> **Data provided**:
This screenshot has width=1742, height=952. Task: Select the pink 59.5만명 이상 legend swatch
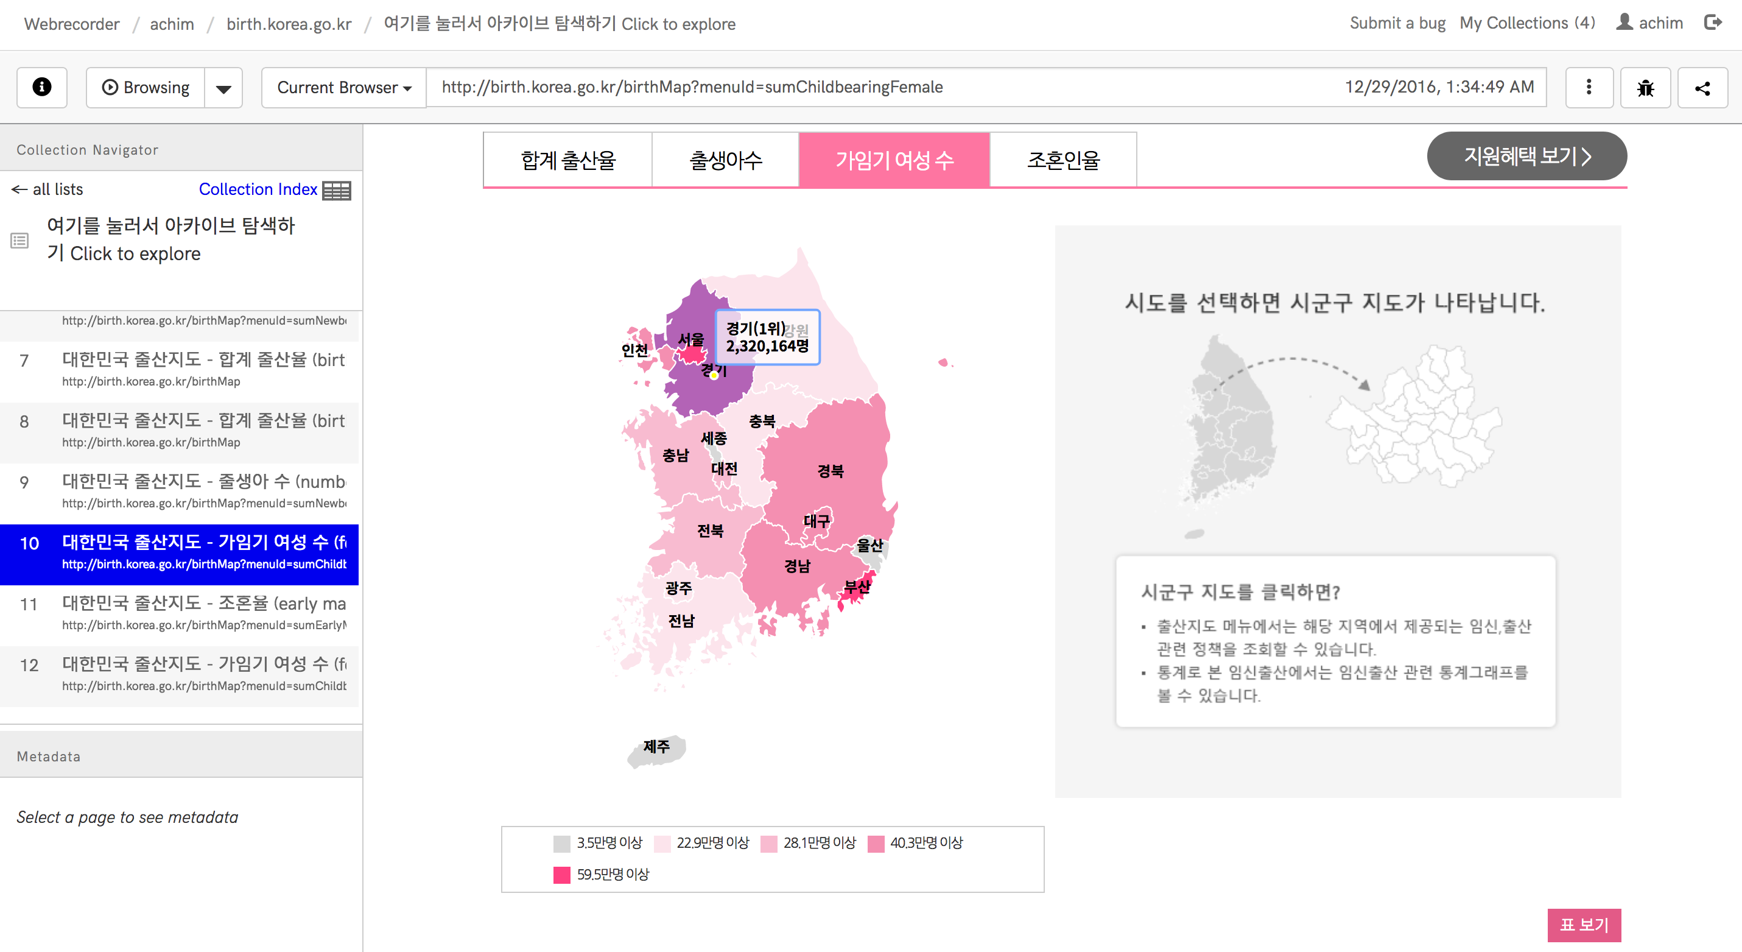point(562,874)
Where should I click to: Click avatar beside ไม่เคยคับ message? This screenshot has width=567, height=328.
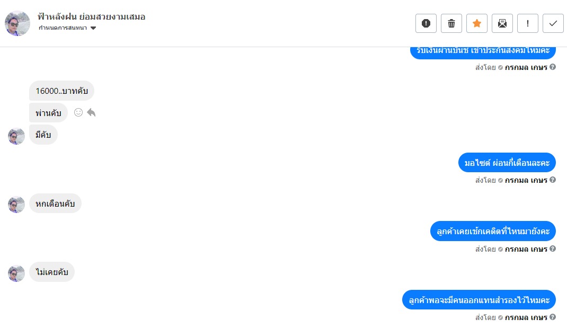pos(16,273)
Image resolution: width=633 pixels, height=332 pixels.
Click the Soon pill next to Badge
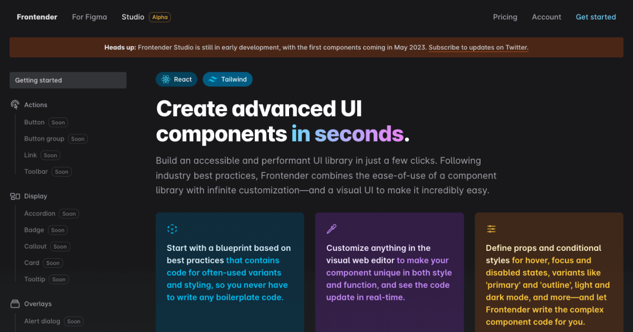[x=57, y=230]
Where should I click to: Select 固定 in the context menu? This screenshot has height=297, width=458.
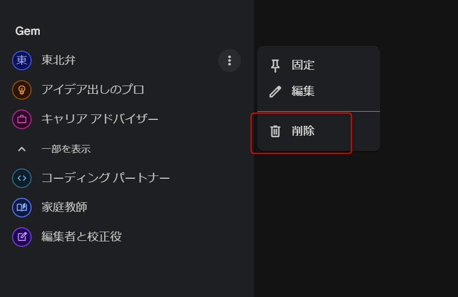point(318,65)
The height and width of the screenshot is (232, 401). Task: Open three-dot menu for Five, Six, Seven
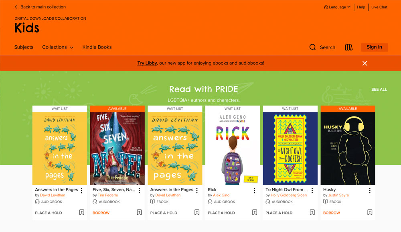click(139, 191)
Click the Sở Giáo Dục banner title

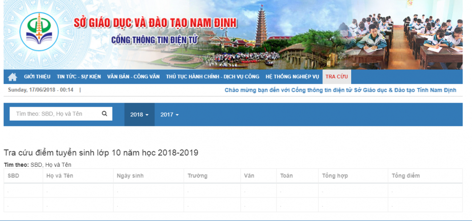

> **Task instructions**: Format the entries above as a numbered list with one line per item and no blank lines. Leave out the pictures.

> **Full solution**:
1. This screenshot has width=1742, height=952. Task: Select the pink 59.5만명 이상 legend swatch
2. point(562,874)
3. Where should I click to: Click avatar beside ไม่เคยคับ message? This screenshot has width=567, height=328.
4. pos(16,273)
5. Image resolution: width=633 pixels, height=332 pixels.
6. Click the Soon pill next to Badge
7. [x=57, y=230]
8. Where should I click to: Select 固定 in the context menu? This screenshot has height=297, width=458.
9. point(318,65)
10. The height and width of the screenshot is (232, 401). Task: Open three-dot menu for Five, Six, Seven
11. click(139, 191)
12. Click the Sở Giáo Dục banner title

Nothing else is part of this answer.